The rate of infection/serious infection events was 200.2/9.7 events per 100 patient years in the tocilizumab-SC weekly group and 160.2/4.4 events per 100 patient years in the tocilizumab-SC every other week group as compared to 156.0/4.2 events per 100 patient years in the placebo + 26 week prednisone taper and 210.2/12.5 events per 100 patient years in the placebo + 52 week taper groups.

The data described below reflect exposure to tocilizumab-IV in one randomized, double-blind, placebo-controlled trial of 112 pediatric patients with SJIA 2 to 17 years of age who had an inadequate clinical response to nonsteroidal anti-inflammatory drugs (NSAIDs) or corticosteroids due to toxicity or lack of efficacy. At baseline, approximately half of the patients were taking 0.3 mg/kg/day corticosteroids or more, and almost 70% were taking methotrexate. The trial included a 12 week controlled phase followed by an open-label extension. In the 12 week double-blind, controlled portion of the clinical study 75 patients received treatment with tocilizumab-IV (8 or 12 mg per kg based upon body weight). After 12 weeks or at the time of escape, due to disease worsening, patients were treated with tocilizumab-IV in the open-label extension phase.

The most common adverse events (at least 5%) seen in tocilizumab-IV treated patients in the 12 week controlled portion of the study were: upper respiratory tract infection, headache, nasopharyngitis and diarrhea.

The safety profile of tocilizumab-SC was studied in 51 pediatric patients 1 to 17 years of age with SJIA who had an inadequate clinical response to NSAIDs and corticosteroids.
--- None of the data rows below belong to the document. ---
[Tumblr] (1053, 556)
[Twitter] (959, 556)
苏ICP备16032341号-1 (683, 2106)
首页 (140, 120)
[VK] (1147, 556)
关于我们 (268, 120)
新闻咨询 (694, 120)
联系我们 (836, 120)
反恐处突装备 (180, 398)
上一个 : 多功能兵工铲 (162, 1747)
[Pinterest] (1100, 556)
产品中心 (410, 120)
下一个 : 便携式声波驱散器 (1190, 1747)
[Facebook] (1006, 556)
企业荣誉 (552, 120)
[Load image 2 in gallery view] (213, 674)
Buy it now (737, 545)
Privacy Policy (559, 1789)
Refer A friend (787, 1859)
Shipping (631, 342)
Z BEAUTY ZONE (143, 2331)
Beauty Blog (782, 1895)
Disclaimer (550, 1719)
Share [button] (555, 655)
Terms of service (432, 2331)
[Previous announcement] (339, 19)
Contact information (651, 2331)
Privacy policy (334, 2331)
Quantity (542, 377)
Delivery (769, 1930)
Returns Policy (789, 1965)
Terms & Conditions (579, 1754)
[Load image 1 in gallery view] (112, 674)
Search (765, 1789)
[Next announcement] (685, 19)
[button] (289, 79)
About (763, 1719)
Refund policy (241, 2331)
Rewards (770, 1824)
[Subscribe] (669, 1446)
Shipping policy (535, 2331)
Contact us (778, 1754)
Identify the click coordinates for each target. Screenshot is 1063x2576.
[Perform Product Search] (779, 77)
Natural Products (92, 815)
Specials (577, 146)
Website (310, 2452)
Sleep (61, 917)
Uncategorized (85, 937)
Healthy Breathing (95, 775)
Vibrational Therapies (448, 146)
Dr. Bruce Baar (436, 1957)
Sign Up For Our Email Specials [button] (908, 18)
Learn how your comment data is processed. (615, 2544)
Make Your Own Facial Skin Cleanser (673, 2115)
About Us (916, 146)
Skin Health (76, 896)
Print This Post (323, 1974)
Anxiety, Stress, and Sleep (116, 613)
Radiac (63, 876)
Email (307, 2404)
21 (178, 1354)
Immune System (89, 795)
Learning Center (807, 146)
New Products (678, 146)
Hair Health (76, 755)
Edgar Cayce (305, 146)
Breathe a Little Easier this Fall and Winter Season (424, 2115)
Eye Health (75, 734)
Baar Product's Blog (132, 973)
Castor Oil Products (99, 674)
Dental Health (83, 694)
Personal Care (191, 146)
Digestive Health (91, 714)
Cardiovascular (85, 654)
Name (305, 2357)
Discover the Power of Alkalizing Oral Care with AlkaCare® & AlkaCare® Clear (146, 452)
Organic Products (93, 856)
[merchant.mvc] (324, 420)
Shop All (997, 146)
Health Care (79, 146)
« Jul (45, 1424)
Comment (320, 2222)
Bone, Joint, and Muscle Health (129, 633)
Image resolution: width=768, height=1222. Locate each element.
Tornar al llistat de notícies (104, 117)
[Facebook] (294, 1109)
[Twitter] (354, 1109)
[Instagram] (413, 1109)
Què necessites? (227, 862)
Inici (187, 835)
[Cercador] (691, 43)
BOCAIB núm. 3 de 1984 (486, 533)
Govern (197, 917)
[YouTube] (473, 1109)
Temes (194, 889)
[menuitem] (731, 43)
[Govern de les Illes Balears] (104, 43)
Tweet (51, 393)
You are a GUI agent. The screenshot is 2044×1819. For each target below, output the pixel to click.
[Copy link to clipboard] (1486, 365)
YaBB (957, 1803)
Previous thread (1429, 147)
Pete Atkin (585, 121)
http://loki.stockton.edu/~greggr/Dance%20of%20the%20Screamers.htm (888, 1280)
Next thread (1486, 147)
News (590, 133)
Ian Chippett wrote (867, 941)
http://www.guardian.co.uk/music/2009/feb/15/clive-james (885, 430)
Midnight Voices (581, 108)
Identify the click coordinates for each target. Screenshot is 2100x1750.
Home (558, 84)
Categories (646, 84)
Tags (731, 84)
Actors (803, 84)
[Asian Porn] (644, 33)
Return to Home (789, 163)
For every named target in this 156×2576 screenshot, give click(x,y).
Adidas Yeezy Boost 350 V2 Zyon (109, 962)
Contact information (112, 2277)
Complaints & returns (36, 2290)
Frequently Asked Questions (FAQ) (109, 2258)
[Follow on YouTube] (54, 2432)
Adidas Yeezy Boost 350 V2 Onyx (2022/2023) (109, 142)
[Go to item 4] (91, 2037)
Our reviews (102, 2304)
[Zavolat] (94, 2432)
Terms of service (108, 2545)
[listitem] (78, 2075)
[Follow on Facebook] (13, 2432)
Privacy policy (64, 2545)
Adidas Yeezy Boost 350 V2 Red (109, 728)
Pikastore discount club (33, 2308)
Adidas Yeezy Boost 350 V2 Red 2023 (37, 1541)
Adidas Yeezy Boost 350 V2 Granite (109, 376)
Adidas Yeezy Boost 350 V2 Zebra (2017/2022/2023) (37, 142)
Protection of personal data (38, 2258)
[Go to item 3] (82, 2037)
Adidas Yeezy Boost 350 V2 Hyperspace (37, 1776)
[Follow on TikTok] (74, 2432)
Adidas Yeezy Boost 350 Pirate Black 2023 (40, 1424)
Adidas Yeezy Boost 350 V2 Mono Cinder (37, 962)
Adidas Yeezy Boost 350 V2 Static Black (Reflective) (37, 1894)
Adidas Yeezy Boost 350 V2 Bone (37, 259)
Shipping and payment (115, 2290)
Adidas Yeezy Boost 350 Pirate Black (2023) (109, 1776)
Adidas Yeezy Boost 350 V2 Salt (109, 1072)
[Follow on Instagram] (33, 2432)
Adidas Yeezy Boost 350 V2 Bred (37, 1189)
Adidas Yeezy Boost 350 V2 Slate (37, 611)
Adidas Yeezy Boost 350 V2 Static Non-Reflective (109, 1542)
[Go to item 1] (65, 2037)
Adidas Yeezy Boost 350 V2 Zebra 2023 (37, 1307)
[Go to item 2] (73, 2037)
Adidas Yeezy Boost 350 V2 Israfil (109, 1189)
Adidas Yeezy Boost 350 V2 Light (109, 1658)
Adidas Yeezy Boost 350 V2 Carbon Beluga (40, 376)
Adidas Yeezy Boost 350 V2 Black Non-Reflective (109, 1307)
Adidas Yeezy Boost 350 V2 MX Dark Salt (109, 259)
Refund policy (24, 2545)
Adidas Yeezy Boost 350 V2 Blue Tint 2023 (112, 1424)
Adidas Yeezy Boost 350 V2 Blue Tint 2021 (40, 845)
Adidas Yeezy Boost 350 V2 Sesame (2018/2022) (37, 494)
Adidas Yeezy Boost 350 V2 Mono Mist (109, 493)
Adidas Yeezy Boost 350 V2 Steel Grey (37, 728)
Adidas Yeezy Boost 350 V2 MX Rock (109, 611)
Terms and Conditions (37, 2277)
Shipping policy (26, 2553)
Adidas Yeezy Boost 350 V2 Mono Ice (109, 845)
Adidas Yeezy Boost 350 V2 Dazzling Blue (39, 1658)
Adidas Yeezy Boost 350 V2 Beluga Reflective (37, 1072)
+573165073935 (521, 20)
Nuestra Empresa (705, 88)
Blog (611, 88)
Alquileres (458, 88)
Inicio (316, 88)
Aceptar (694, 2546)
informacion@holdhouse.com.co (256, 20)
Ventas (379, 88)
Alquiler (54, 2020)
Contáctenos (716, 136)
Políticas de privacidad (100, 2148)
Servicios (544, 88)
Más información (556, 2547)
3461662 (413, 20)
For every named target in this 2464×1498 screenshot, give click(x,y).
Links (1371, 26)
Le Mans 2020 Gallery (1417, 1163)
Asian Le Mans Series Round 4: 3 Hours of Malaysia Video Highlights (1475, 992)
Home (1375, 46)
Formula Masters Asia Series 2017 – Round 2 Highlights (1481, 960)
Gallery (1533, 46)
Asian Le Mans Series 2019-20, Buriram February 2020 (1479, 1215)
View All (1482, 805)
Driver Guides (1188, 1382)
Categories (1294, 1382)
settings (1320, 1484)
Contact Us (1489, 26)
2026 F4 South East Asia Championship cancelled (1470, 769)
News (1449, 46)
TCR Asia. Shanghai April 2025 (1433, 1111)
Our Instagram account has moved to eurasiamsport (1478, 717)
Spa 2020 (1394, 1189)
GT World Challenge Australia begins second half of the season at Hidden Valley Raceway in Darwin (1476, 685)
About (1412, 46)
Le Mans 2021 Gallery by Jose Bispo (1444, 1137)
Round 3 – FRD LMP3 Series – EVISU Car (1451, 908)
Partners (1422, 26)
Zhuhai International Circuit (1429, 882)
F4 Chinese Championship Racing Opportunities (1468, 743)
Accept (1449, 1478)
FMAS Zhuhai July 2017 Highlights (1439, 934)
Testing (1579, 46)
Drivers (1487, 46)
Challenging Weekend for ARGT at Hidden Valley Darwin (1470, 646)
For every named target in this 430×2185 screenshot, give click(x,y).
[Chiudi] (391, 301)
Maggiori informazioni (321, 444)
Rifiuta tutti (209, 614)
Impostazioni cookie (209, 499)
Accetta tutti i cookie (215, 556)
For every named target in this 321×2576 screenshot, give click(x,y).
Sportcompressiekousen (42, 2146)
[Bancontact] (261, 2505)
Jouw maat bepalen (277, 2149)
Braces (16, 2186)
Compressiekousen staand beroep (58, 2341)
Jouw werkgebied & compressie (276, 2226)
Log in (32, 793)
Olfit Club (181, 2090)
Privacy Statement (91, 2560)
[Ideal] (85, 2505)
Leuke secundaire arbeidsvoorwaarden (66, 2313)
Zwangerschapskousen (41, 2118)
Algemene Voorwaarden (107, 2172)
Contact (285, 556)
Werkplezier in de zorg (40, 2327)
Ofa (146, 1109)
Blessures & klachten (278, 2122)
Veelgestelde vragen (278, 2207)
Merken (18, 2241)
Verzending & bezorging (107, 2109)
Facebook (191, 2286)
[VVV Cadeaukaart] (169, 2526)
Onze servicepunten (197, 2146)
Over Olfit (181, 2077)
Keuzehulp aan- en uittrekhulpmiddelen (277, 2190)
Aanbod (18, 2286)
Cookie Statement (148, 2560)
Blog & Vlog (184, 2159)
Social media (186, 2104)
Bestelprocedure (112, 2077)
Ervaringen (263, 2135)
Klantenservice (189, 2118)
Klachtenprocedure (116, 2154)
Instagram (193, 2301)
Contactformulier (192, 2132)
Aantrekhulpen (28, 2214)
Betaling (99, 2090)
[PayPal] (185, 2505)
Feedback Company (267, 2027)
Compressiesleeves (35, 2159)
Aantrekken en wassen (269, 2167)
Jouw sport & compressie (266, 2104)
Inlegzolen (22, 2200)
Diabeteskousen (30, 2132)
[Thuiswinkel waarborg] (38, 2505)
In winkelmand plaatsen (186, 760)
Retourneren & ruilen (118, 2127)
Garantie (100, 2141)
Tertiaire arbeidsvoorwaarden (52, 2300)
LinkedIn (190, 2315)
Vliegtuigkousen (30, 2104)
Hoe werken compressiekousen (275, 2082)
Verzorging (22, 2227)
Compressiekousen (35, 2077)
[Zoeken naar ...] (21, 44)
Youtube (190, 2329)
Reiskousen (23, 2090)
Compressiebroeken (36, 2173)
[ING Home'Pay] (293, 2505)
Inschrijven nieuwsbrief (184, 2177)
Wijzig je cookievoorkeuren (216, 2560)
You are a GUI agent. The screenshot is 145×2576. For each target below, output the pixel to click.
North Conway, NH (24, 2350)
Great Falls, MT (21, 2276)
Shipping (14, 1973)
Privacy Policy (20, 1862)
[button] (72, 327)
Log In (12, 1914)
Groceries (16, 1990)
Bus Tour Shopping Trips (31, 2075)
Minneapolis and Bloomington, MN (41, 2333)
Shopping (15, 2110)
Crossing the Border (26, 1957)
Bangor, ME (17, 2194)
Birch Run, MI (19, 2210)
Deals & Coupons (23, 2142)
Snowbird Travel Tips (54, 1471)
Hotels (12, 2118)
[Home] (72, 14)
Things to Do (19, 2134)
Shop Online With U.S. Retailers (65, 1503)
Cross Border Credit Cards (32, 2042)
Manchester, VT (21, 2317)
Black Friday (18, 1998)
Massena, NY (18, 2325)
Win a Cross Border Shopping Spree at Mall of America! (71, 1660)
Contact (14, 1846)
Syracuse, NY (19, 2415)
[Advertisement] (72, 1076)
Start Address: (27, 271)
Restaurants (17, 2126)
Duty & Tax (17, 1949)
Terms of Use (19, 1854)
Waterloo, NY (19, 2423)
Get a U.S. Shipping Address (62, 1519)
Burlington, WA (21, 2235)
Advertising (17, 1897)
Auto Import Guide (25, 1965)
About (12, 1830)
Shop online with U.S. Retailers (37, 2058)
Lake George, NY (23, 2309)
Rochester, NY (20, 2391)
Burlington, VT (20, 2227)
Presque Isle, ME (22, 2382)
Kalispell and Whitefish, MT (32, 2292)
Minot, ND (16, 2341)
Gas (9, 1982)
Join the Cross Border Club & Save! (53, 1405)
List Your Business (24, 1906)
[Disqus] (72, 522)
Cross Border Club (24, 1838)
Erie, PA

In general, the safety observed for tocilizumab administered subcutaneously was consistent with the known safety profile of intravenous tocilizumab, with the exception of ISRs where a higher frequency was observed in tocilizumab-SC treated SJIA patients compared to PJIA patients and adult RA or GCA patients [see Adverse Reactions (6.2, 6.3 and 6.6)].

The safety of tocilizumab-IV was studied in 188 pediatric patients 2 to 17 years of age with PJIA who had an inadequate clinical response or were intolerant to methotrexate. The total patient exposure in the tocilizumab-IV all exposure population (defined as patients who received at least one dose of tocilizumab-IV) was 184.4 patient years. At baseline, approximately half of the patients were taking oral corticosteroids and almost 80% were taking methotrexate. In general, the types of adverse drug reactions in patients with PJIA were consistent with those seen in RA and SJIA patients [see Adverse Reactions (6.1 and 6.7)].

The safety of tocilizumab-SC was studied in 52 pediatric patients 1 to 17 years of age with PJIA who had an inadequate clinical response or were intolerant to methotrexate. The total patient exposure in the PJIA tocilizumab-SC population (defined as patients who received at least one dose of tocilizumab-SC and accounting for treatment discontinuation) was 49.5 patient years.

In general, the safety observed for tocilizumab administered subcutaneously was consistent with the known safety profile of intravenous tocilizumab, with the exception of injection site reactions (ISRs), and neutropenia.